# Range Bags...What do you have?



## ScottyB (Dec 13, 2007)

I need to pick up a range bag pretty soon. What bags do you all have?

Opinions?


Thanks.


----------



## Mike Barham (Mar 30, 2006)

We discuss this periodically, and a quick search under "range bags" turns up a few threads. Here's the most recent: http://www.handgunforum.net/showthread.php?t=10866&highlight=range+bags.


----------



## ScottyB (Dec 13, 2007)

Mike Barham said:


> We discuss this periodically, and a quick search under "range bags" turns up a few threads. Here's the most recent: http://www.handgunforum.net/showthread.php?t=10866&highlight=range+bags.

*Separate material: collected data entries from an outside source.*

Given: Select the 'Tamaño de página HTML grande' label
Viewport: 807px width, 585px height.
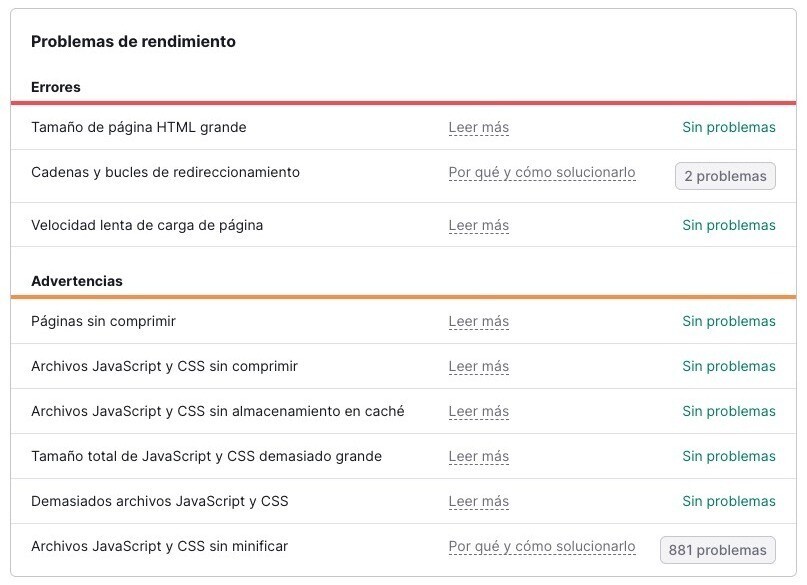Looking at the screenshot, I should click(x=138, y=127).
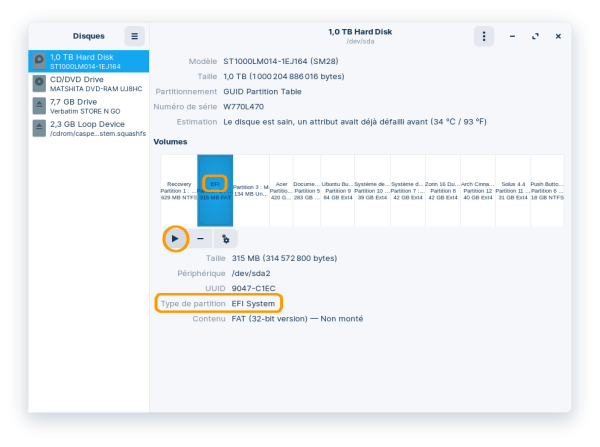Open the Disques application hamburger menu

click(135, 35)
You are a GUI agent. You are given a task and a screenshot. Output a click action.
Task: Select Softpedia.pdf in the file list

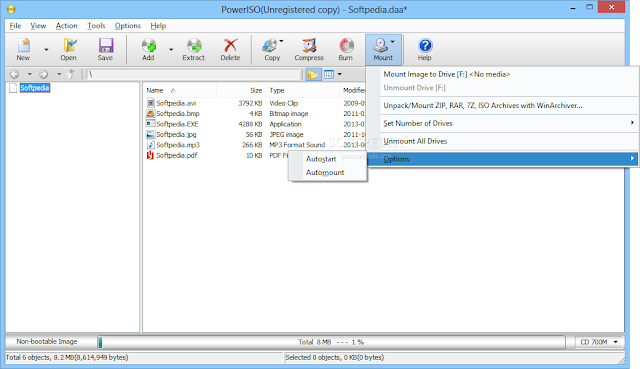177,156
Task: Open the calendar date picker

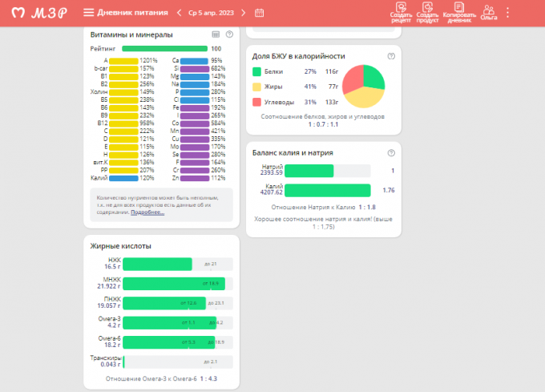Action: (259, 13)

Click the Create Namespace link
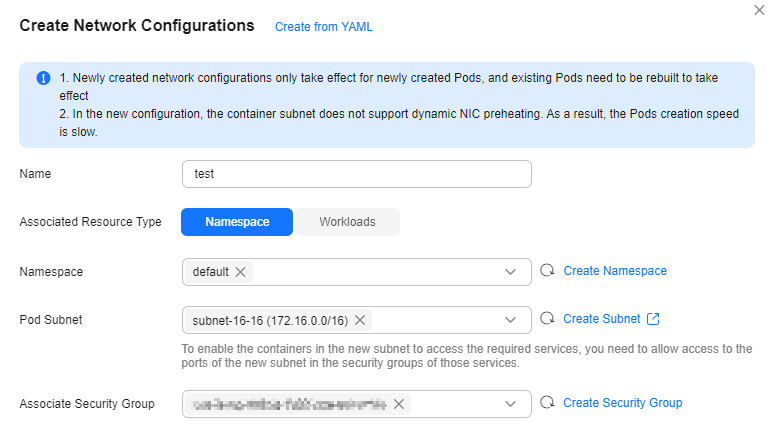(615, 271)
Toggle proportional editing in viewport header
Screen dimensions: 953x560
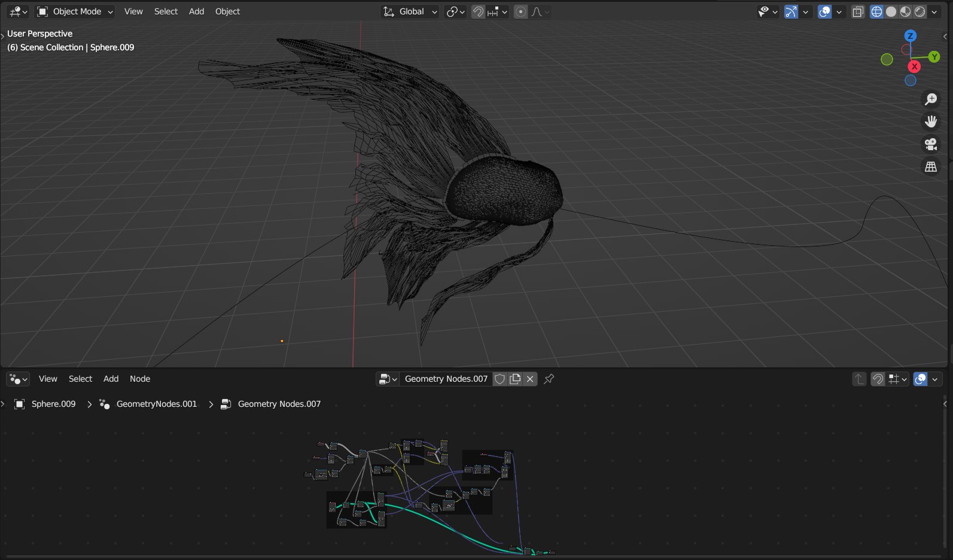coord(520,11)
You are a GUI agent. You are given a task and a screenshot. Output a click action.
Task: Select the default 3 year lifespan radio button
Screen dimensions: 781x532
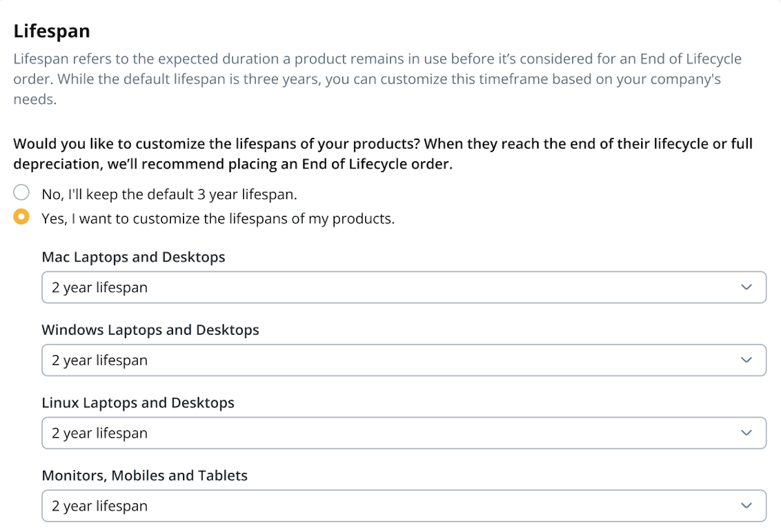click(21, 193)
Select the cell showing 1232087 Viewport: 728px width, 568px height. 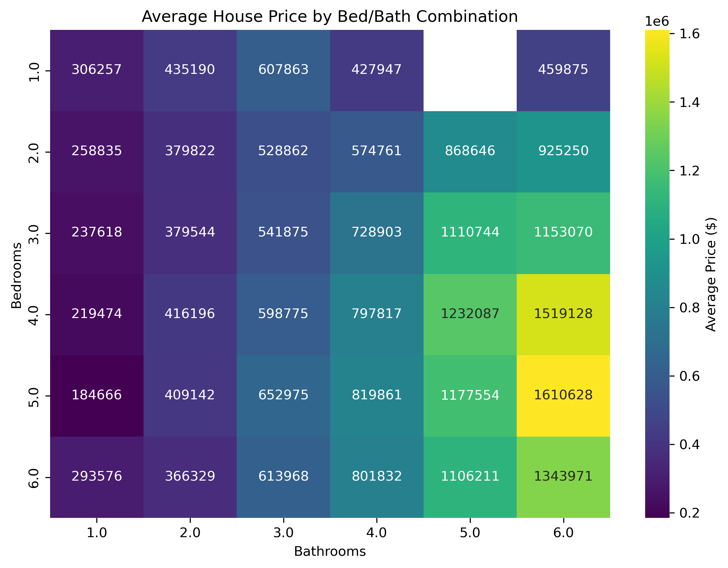click(470, 314)
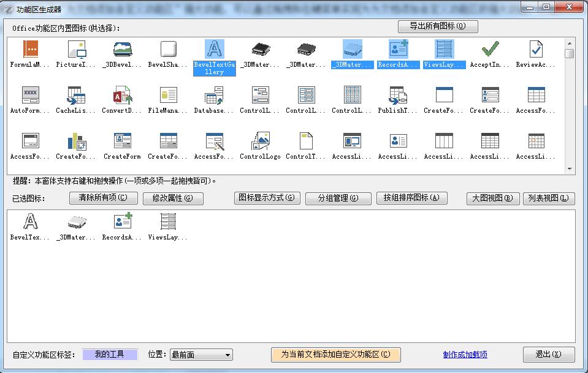The height and width of the screenshot is (373, 588).
Task: Open the 位置 position dropdown
Action: coord(201,355)
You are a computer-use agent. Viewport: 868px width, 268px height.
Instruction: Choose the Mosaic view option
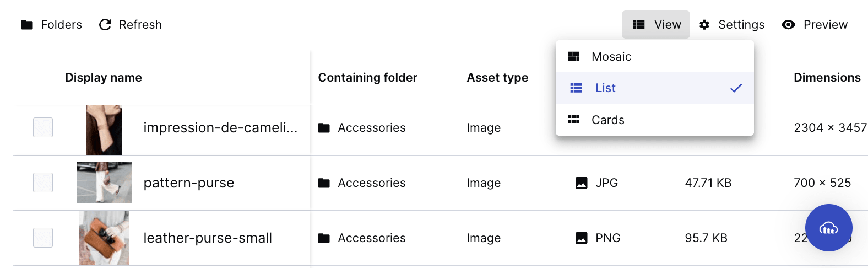click(655, 56)
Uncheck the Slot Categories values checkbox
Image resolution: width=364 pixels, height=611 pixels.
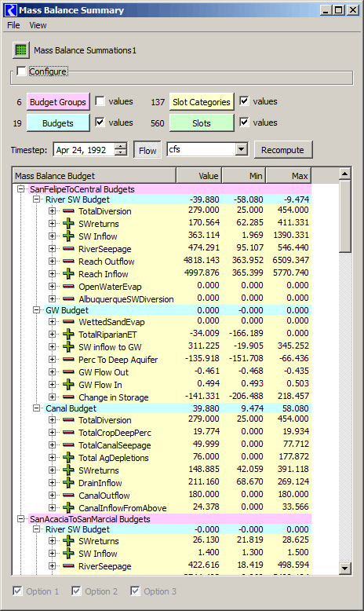pos(244,101)
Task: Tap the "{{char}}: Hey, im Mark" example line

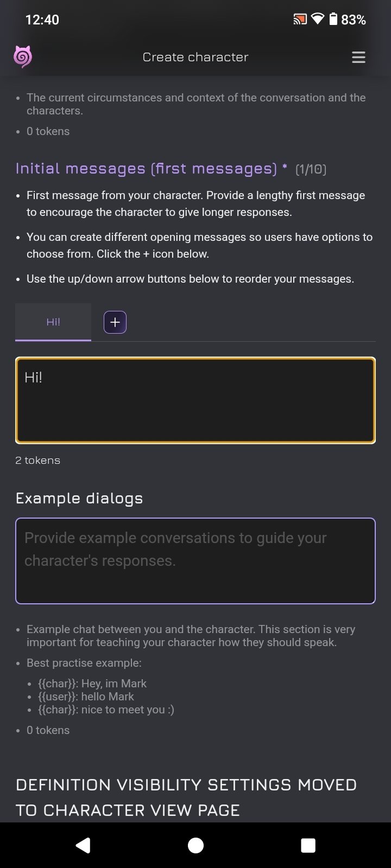Action: 92,684
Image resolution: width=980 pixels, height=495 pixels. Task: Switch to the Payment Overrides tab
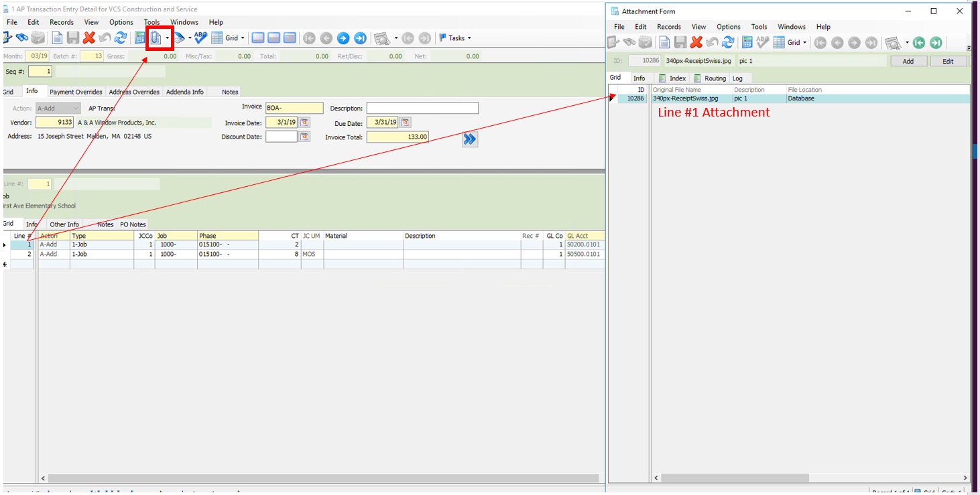click(x=76, y=92)
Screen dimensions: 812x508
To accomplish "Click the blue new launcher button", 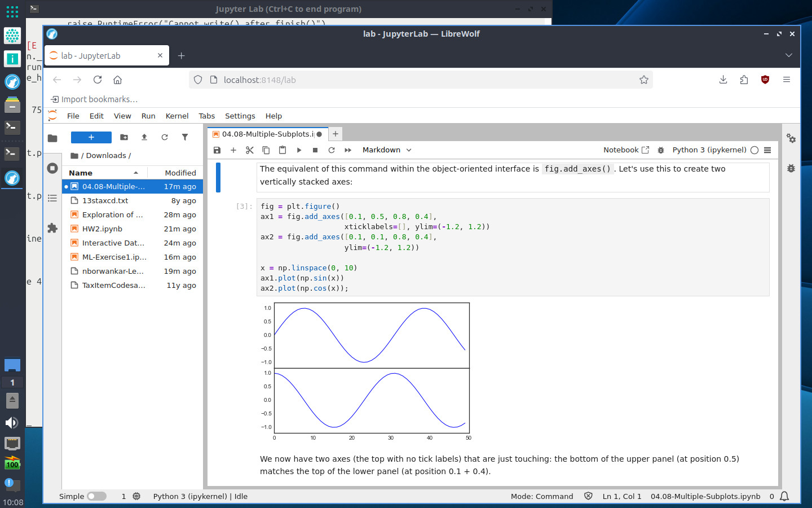I will (x=91, y=137).
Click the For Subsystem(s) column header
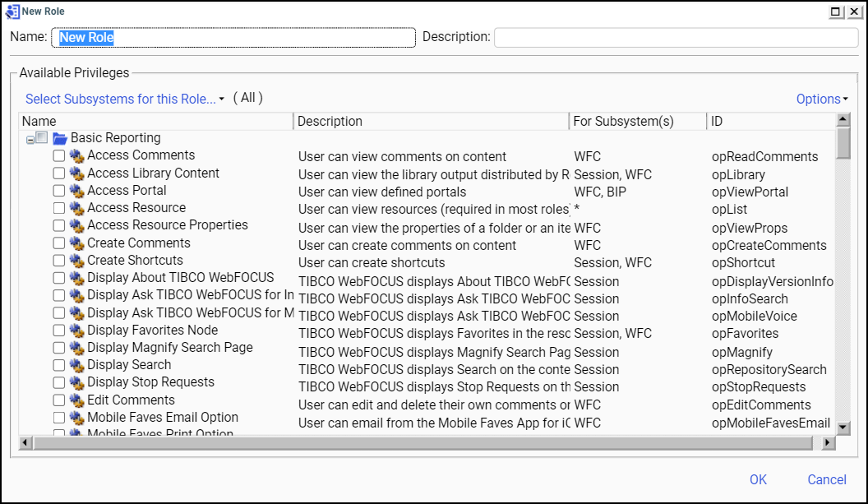Screen dimensions: 868x504 point(636,122)
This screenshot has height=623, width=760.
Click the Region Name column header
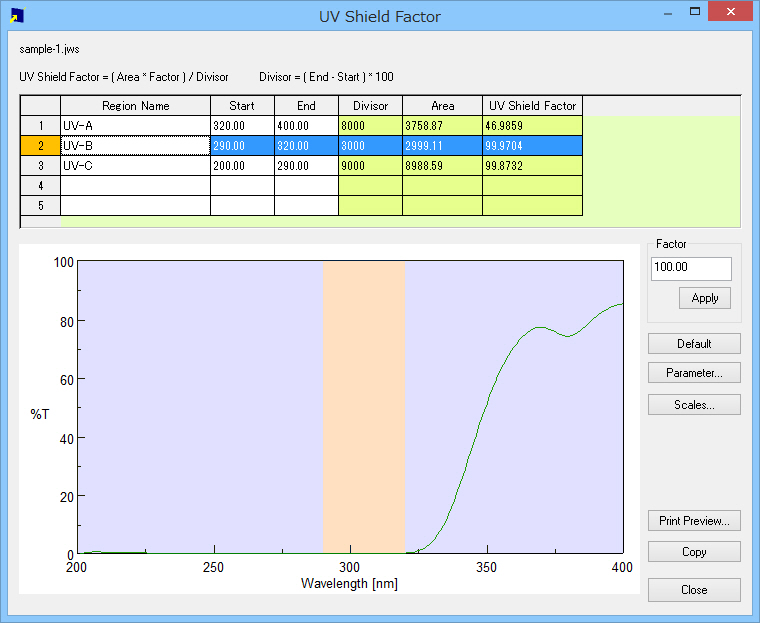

That's funny. I did a search for "bag" and it found ZERO matches.

Thanks.


----------



## Baldy (Jun 21, 2006)

I use a S&W bag I got with one their specials was on.


----------



## scorpiusdeus (Feb 7, 2007)

I use a large 5.11 bag if I'm bringing a lot of guns to the range. I also have a medium sized Sig bag I use it's it's just my primary and back up.


----------



## SigZagger (Aug 16, 2006)

I like "I Shot" bags. I got mine from Mike, at MLE Shooting Sports. Here: http://mle-shootingsports.com/index.php?cPath=3&osCsid=6b110f19ce04830b1fcd46655dbb2f5a


----------



## Todd (Jul 3, 2006)

If I bring the rifle, it's the UTG bag below. Plenty of room for the AR, mags, and the pistols as well. Plus it has back pack straps for easy carry. If I'm just shooting handgun, then it's a smaller shooting duffel.


----------



## propellerhead (May 19, 2006)

I use a Sears tool bag. Same thing. Costs less.


----------



## kenn (Dec 13, 2007)

*S&W*

I got my wife (she actually asked for it - isn't that awesome) a big Smith and Wesson performance center range bag.


----------



## Arkangel (Jan 17, 2008)

I use an ambico camera bag that I got for 5 dollars at a garage sell it looks just like the one below.

Its cheap, it works, nuff said.


----------



## kcdano (Dec 13, 2007)

Depends on what you want to spend. I picked up a Allen range bag at walmart and it works great $19.00.


----------



## gmaske (Jan 7, 2008)

kcdano said:


> Depends on what you want to spend. I picked up a Allen range bag at walmart and it works great $19.00.


Times two on this. They had two diffrent types so I bought both. Can't beat the prices and the guns don't care and I'm not one who needs to impress people with my stuff neither.


----------



## tex45acp (May 26, 2006)

After using various types of bags over the years I finally picked up an i Shot range bag. Man I wish I would have don that many years ago. It has all the right storage pockets for everything I need. I have had many compliments and questions asked about the bag. I have carried 5 pistol/revolvers, 300 rounds of ammo, sand bags and clips & speed loaders at one time and thats just on the inside. Outside pockets hold ear muffs, water botle, shooting glasses, targets and 8 mags with cover doubling as a bench pad. Here is one like mine.


----------



## hberttmank (May 5, 2006)

I-shot.


----------



## Vetteman (May 12, 2007)

Just received this range bag from Midway. It's a "killer" deal for$40 bucks! I couldn't be happier. It comes with two lined pistol rugs, and has a lift out tray for you ammo. etc. Pretty nice bag, and it's lockable.
http://www.midwayusa.com/eproductpage.exe/showproduct?saleitemid=259680&t=11082005


----------